An illustration of the importance and blessing of prayer
“Mr. Moody [the American evangelist D. L. Moody] tells us a remarkable incident in connection with an early visit to London. He had gone there for a visit. He was unknown in London, hence he did not expect to preach; but a little while after arriving there he was invited to preach for a certain church, which he did. He described the ceremony as a very cold and uninteresting service to him, but he announced that he would preach again that night.
“Upon reaching the church, he noticed that the atmosphere had changed, he did not know just why. At the close of the meeting he was led to give an invitation for those who wanted to be saved to stand. A great crowd of people stood. He left the next day for Dublin, Ireland. Shortly after arriving there he received a telegram from the church to return, stating that the whole community was in an upstir and clamor for a series of meetings. He went back and found that a great revival was beginning, and hundreds of people were being converted.
“Not long after he learned the secret. An invalid lady, who could not attend the church, was praying for a mighty outpouring of the Spirit upon the church. She prayed for months. Once she saw in the papers’ accounts of some of the Moody meetings in America, and, although she had never heard of Mr. Moody before, she began to pray that God would send him to her church in London for a revival. One Sunday morning her sister, upon her return from the service, informed her of Moody’s presence and his preaching, whereupon she spent the whole afternoon in prayer that God would make that night a night of pow-er. That explains the difference between morning and evening services!

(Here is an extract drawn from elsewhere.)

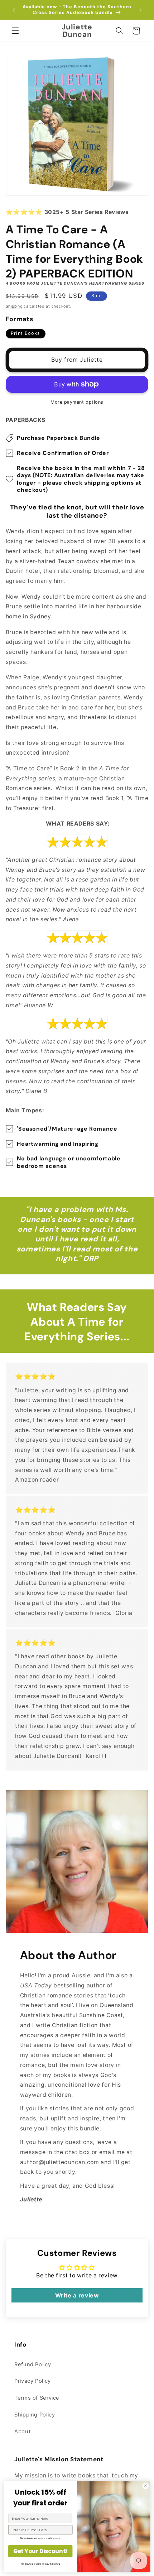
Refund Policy (32, 2364)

“Oh, I tell you what we need in the churches is praying members! Oh, if we could find even one who would thus resolve to pray to God for salvation and power to come upon the church. This is the need of today–importunate prayer, like the Syro-Phoenician woman’s “Lord, help! Lord, help!” (Matt. 15:22-28).”*
*Heartwarming Bible Illustrations, Compiled and Edited by Richard A. Steele, Jr. And Evelyn Stoner, (Chattanooga, TN: AMG Publishers, 1998), 246-247.